Smoking does not just pose risks to one's health. Puffing cigarettes can also be a very costly habit, according to a report from WalletHub, which unveils the financial implications of smoking.

Although the health consequences of smoking have always been emphasized in the past, the financial cost of this habit has seldom been addressed.

WalletHub has, however, taken on the challenge and come up with a report that reveals the cost of smoking on a state by state basis. The personal finance website said that in light of the Tobacco-Free Awareness Week and in order to urge millions of smokers in the U.S to drop the habit, it gauged the financial cost of smoking for each of the 50 states in the U.S and the District of Columbia by computing the potential monetary losses brought about by smoking and the exposure to secondhand smoke.

The costs include healthcare expenses, income losses, and the cumulative cost of a pack of cigarette per day for a lifespan of several decades.

The report has revealed, among others, that the cost of the habit is most expensive for smokers who live in Alaska, where they spend $2,032,916 on their smoking habits for a lifetime spanning an average of 69 years.

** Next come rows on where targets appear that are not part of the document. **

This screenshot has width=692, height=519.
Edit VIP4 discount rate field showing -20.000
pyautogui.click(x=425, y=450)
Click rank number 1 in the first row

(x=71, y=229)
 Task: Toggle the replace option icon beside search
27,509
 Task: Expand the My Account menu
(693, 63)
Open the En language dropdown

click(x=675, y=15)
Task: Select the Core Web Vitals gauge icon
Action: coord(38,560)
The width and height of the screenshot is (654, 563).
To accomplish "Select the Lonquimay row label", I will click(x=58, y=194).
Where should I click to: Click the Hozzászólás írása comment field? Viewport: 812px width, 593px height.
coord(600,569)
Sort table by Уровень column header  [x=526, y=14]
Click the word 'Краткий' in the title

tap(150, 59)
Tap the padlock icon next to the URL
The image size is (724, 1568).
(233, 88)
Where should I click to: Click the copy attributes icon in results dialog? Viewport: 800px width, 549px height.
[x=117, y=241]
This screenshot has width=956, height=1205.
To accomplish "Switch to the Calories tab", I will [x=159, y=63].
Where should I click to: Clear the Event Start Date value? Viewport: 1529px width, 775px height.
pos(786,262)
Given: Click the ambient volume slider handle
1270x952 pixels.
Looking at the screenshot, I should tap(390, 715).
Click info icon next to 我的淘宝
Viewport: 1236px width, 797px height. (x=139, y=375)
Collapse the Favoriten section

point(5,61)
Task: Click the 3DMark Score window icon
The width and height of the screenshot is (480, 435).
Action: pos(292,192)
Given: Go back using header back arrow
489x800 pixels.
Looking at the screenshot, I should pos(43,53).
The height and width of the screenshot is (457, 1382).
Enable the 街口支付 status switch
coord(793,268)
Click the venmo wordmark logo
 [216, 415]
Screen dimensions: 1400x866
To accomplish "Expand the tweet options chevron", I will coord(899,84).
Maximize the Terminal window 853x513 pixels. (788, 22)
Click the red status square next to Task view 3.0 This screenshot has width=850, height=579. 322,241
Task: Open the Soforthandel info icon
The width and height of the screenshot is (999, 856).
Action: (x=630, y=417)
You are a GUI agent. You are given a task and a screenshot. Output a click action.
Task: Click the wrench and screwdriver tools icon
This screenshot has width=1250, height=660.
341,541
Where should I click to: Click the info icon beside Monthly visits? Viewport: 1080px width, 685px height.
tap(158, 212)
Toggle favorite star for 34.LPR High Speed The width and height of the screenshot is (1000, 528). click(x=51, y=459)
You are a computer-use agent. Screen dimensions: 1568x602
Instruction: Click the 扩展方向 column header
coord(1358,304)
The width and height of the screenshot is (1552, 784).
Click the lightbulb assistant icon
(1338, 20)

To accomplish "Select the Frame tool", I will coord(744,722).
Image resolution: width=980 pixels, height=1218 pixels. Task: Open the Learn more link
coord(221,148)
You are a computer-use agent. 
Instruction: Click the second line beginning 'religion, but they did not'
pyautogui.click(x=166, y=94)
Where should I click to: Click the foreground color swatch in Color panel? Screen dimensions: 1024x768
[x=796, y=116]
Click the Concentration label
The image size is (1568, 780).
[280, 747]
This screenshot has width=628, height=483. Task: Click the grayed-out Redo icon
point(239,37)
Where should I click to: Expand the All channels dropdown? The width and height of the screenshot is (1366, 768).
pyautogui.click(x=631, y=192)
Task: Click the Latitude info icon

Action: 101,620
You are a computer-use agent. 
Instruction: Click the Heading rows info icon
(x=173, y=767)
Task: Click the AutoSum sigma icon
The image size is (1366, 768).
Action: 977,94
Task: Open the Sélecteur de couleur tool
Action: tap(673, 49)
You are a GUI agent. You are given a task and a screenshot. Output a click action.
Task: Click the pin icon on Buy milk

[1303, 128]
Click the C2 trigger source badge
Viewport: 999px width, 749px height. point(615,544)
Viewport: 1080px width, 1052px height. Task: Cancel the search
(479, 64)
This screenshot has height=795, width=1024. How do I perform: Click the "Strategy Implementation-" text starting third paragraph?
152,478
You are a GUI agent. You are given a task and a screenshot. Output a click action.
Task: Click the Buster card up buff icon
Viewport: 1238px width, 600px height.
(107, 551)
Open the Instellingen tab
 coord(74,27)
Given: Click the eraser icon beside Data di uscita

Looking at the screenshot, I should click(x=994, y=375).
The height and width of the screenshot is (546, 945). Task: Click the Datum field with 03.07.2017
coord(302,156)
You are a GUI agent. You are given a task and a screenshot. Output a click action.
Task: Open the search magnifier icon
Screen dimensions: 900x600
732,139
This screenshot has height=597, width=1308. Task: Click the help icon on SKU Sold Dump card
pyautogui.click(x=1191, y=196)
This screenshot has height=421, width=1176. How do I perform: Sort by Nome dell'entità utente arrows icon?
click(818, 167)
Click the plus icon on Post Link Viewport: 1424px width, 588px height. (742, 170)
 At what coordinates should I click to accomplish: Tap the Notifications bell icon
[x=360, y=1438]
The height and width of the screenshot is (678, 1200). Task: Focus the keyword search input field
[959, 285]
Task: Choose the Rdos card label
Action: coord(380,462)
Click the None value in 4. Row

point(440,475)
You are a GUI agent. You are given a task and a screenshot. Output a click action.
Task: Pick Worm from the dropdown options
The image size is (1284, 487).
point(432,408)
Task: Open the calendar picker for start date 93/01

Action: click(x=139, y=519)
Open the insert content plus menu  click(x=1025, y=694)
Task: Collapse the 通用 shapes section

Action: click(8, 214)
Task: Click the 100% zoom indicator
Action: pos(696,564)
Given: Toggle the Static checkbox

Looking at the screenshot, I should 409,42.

Alaska is followed by Connecticut, where smoking tobacco costs $1,992,690, and New York at $1,982,856. The cost of smoking is lowest in South Carolina, where the total cost per smoker is $1,097,690, followed by West Virginia at $1,105,977 and Kentucky at $1,115,619.

WalletHub spokeswoman Jill Gonzalez said that some people may not be inspired to quit smoking because of the health risks, but the financial burden of the unhealthy habit may at least raise some awareness.

"I and most people really just think of the cost of cigarettes and taxes on the packs, but if you think about the healthcare costs, which can totally be avoided, healthcare insurance premiums and in the workplace, bias against smokers that can ... add up," Gonzalez said.

Figures from the U.S. Centers for Disease Control and Prevention (CDC) show that 42.1 million Americans who are at least 18 years old smoke and this costs a total of $301 billion annually and continues to increase.

The total cost includes $67.5 billion in workplace productivity losses, $116.4 billion in direct health care costs and $117.1 billion in premature deaths that are associated with smoking.